Нарышкин знал его по опекунским делам. Эммануил Дмитриевич был опекуном Василия Львовича Нарышкина, мать которого Мария Васильевна, рожденная Долгорукая, сошла с ума и состояла под опекою своего близкого родственника, князя Владимира Андреевича. Она жила у него в Москве, в третьем этаже генерал-губернаторского дома. Через год приблизительно после назначения опеки она умерла. Князь Долгорукий представил счет содержания старухи, простиравшийся до ста тысяч рублей. Василий Львович в это время вышел из опеки. Он поступил как вельможа: не возражая ни слова, он заплатил деньги, но порвал всякие сношения с ограбившим его родственником.
Этого мало. У старухи было два знаменитых убора, один бирюзовый, а другой рубиновый. Оба находились на хранении у опекуна. Первый был возвращен; но все бирюзы, кроме одной, оказались фальшивыми. А на счет второго была представлена записка сумасшедшей Марьи Васильевны, по которой она этот убор дарила дочери князя Владимира Андреевича. Василий Львович и это дело оставил без последствий.
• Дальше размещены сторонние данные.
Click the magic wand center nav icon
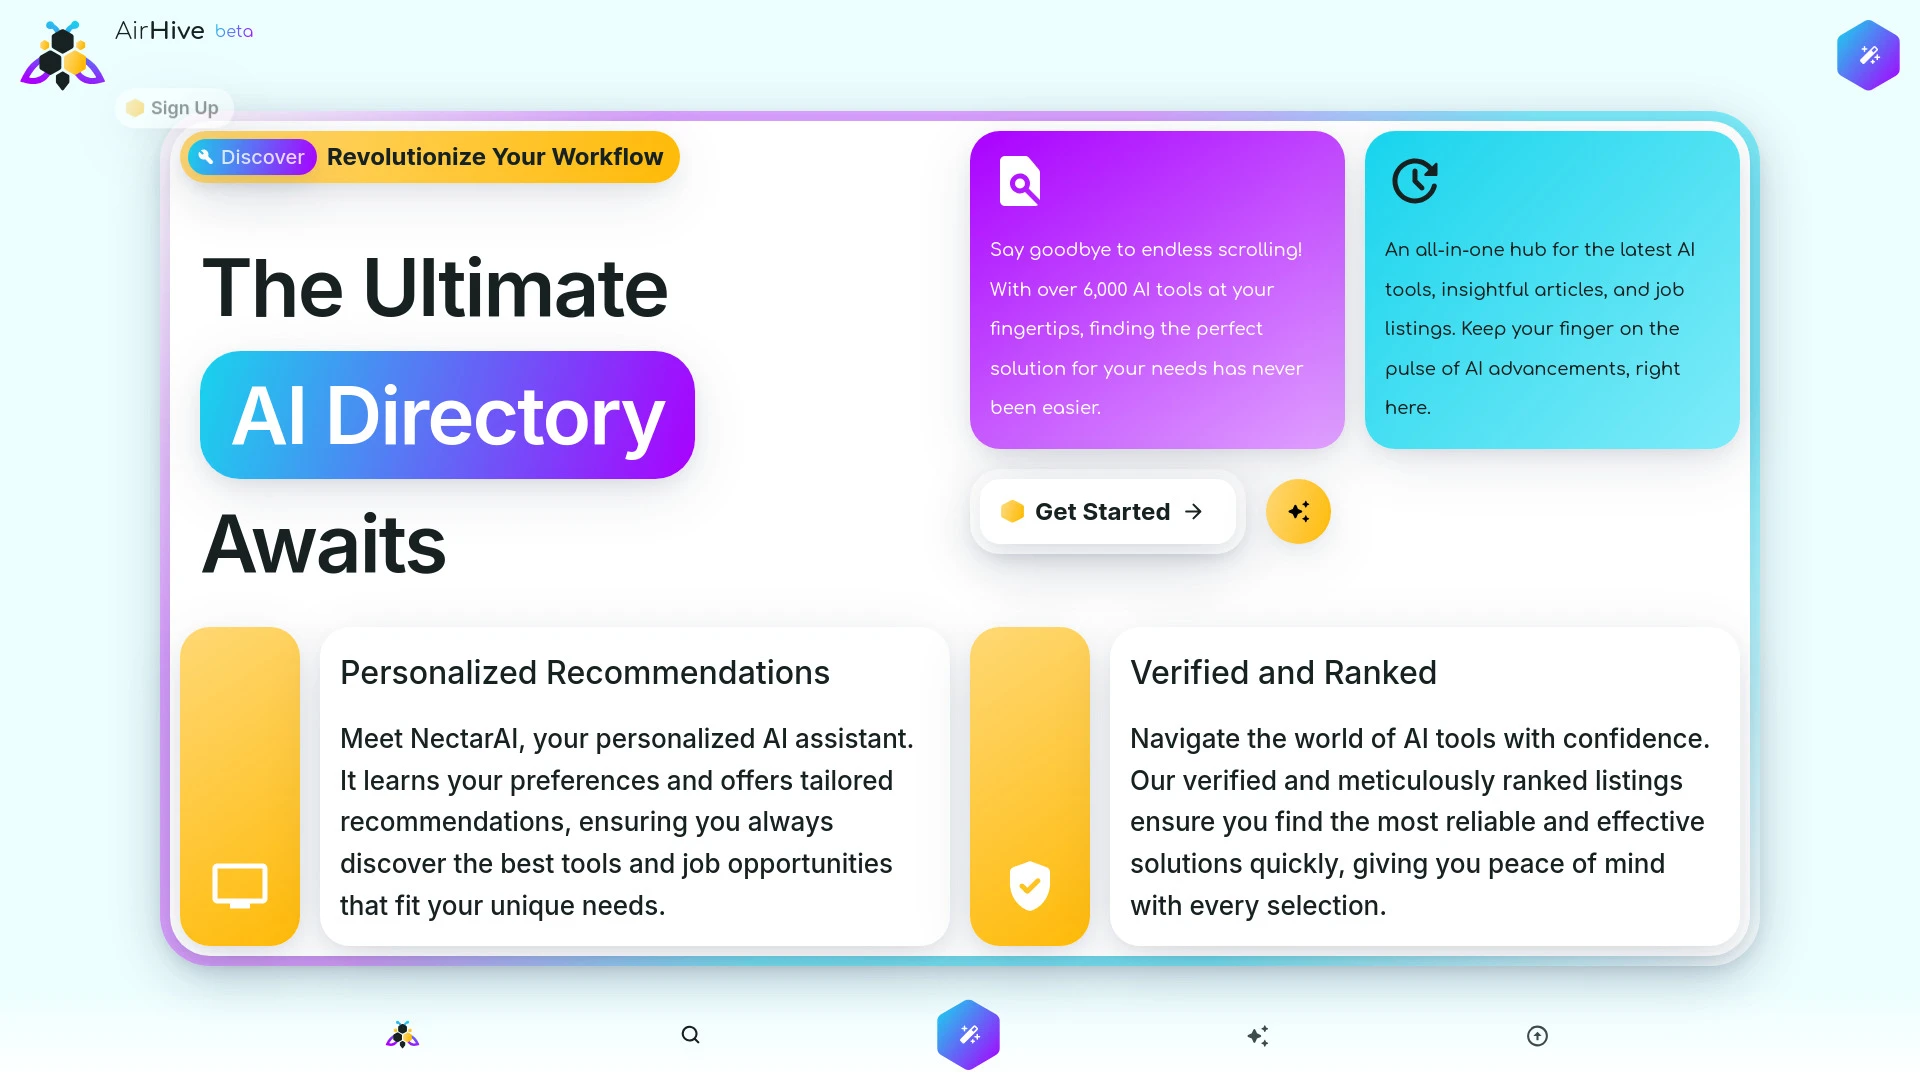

Если князь Владимир Андреевич умел извлекать такие выгоды из опекунских прав, то немудрено, что он в тех же видах пользовался и своею генерал-губернаторскою властью. У купцов он брал, что хотел, но платить далеко не всегда считал нужным. Об этом ходили совершенно достоверные рассказы. Был, между прочим, купец Епанешников, который ставил дорогие ковры и самому князю и его фаворитке, танцовщице Собещанской. Долг ему простирался до шести тысяч рублей. Он, разумеется, не дерзал предъявлять ему какое-либо требование, но, наконец, дела его пошатнулись. Деньги нужны были до зарезу. В таком положении он решился отправиться к князю Долгорукому и просить его уплатить хоть часть. Но тот затопал ногами и прогнал его, сказавши, что пришлет ему ответ. Этот ответ никогда не последовал.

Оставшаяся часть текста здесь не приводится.